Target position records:

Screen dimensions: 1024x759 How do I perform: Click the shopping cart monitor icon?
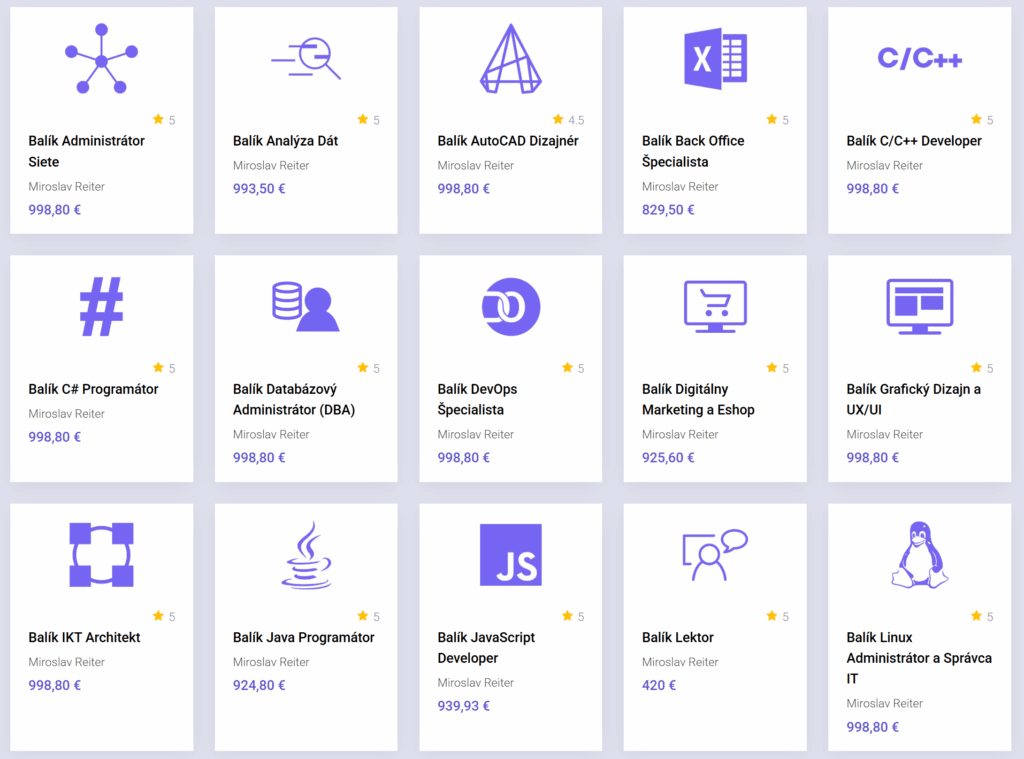click(714, 307)
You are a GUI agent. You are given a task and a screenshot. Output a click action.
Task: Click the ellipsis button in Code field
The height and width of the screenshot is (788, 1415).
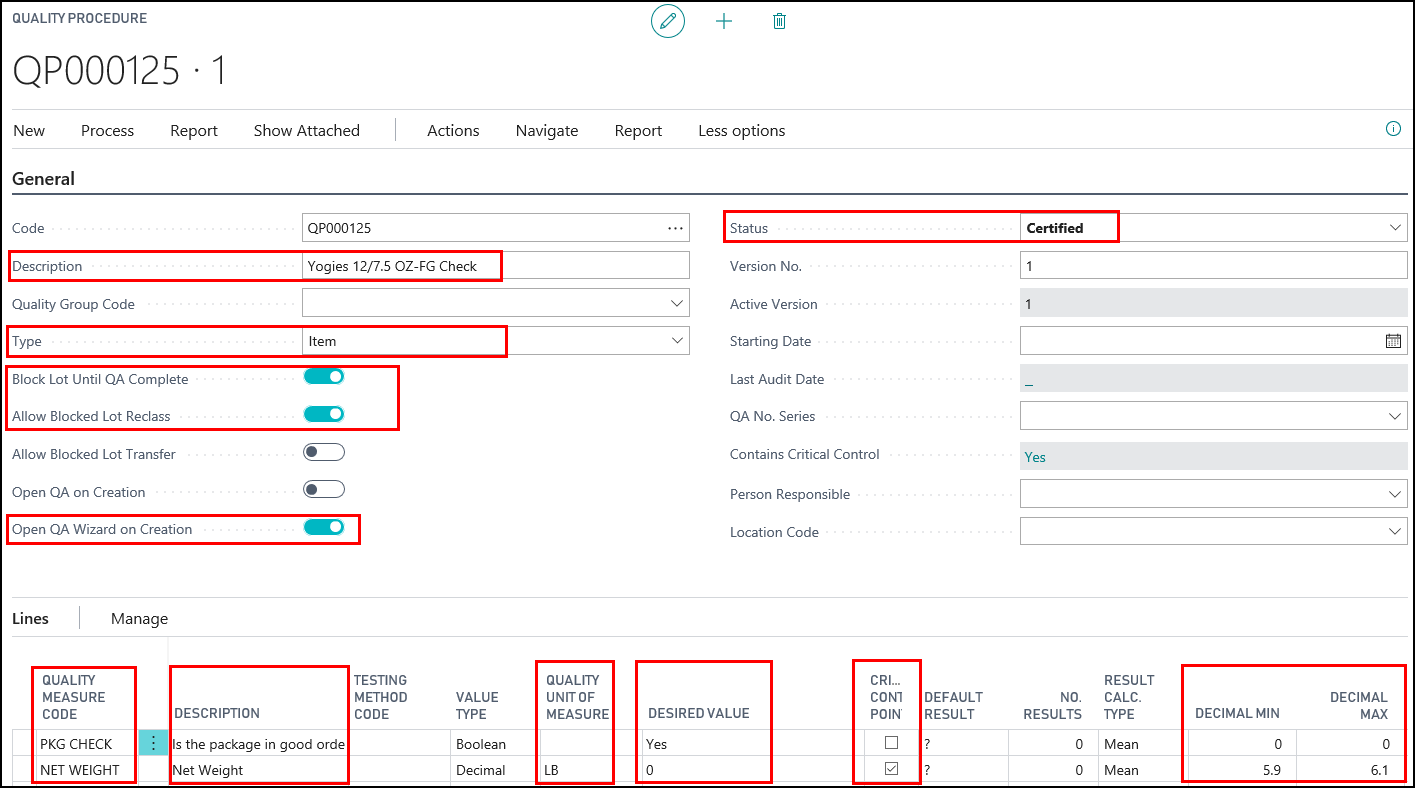point(675,228)
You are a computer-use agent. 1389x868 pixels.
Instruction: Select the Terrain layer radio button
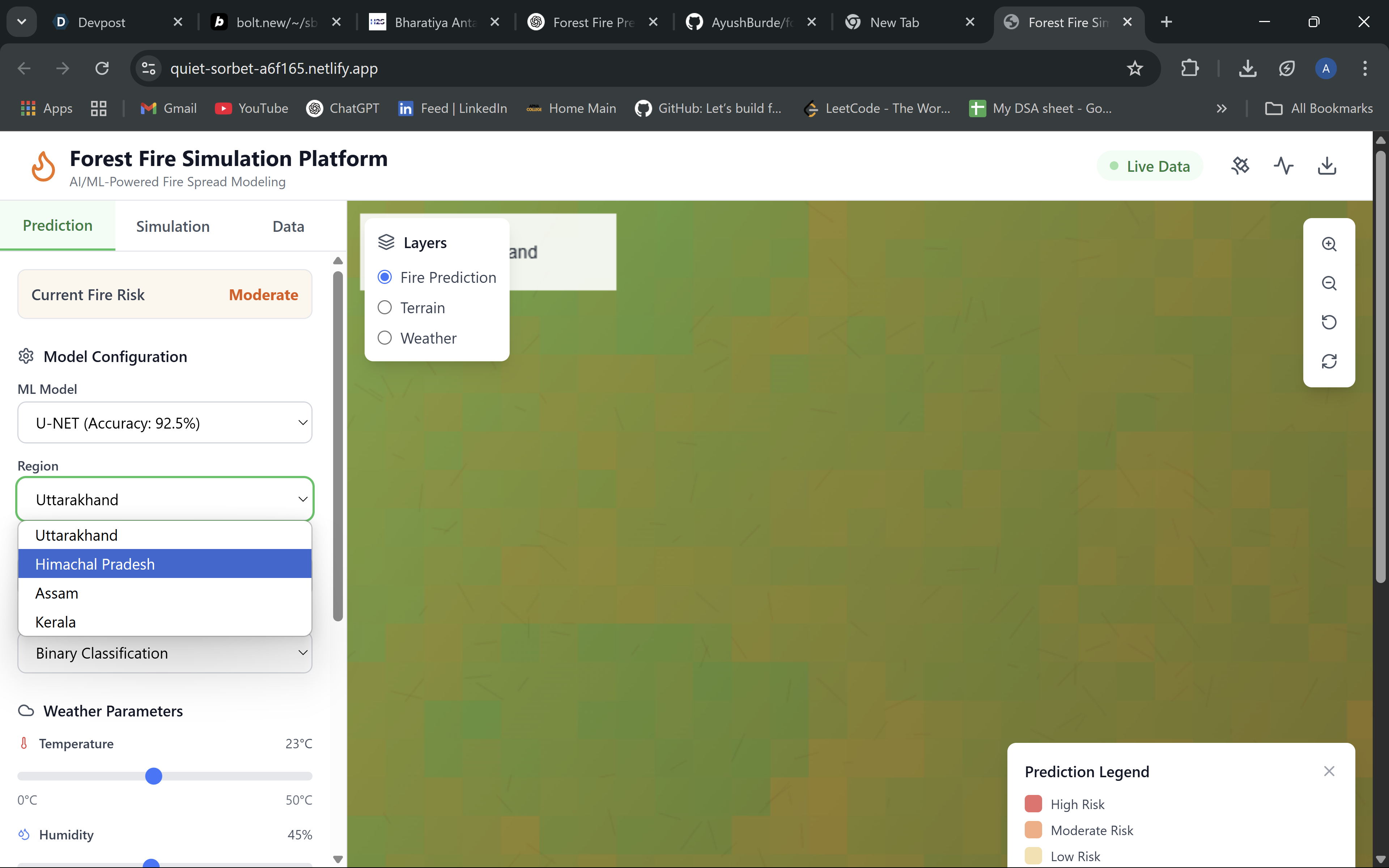click(385, 308)
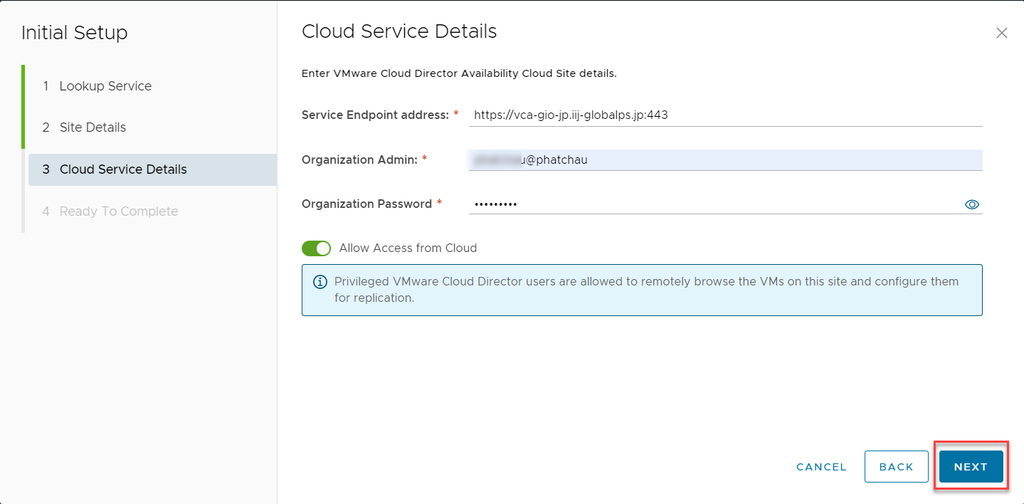Show the Organization Password with eye icon
The width and height of the screenshot is (1024, 504).
coord(971,204)
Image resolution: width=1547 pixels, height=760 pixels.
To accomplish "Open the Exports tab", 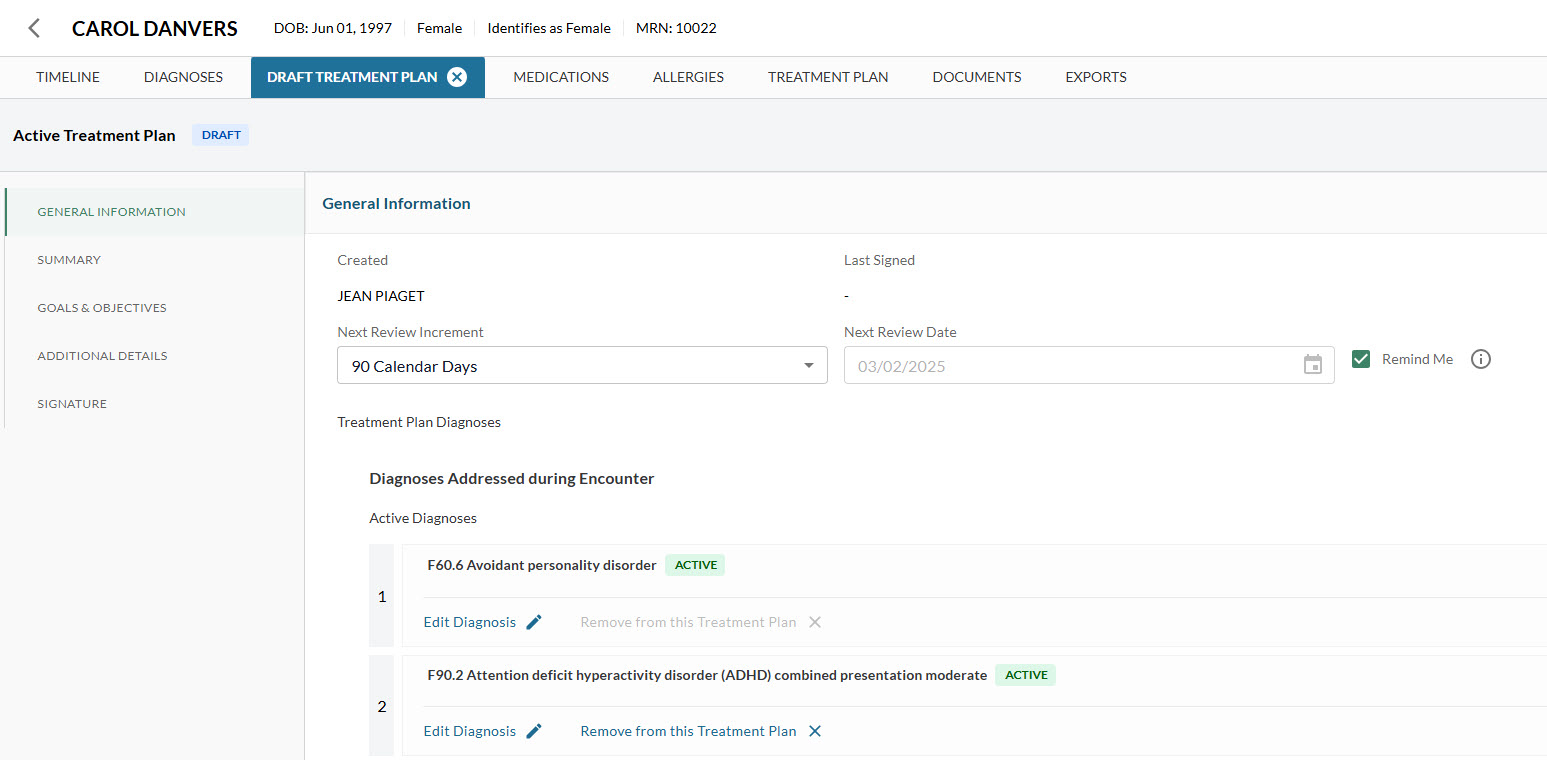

REQUIREMENTS: Copy every line of the records above word for word, leaving out the pictures.

COMPLETE OUTPUT:
Screen dimensions: 1024x759 How do I perform: Click the shopping cart monitor icon?
click(714, 307)
You are a GUI agent. You are given a task and a screenshot. Output a click action.
Task: Click the ellipsis button in Code field
The height and width of the screenshot is (788, 1415).
point(675,228)
You are a computer-use agent. 1389x868 pixels.
Instruction: Select the Terrain layer radio button
click(385, 308)
Show the Organization Password with eye icon
The width and height of the screenshot is (1024, 504).
coord(971,204)
Image resolution: width=1547 pixels, height=760 pixels.
To accomplish "Open the Exports tab", 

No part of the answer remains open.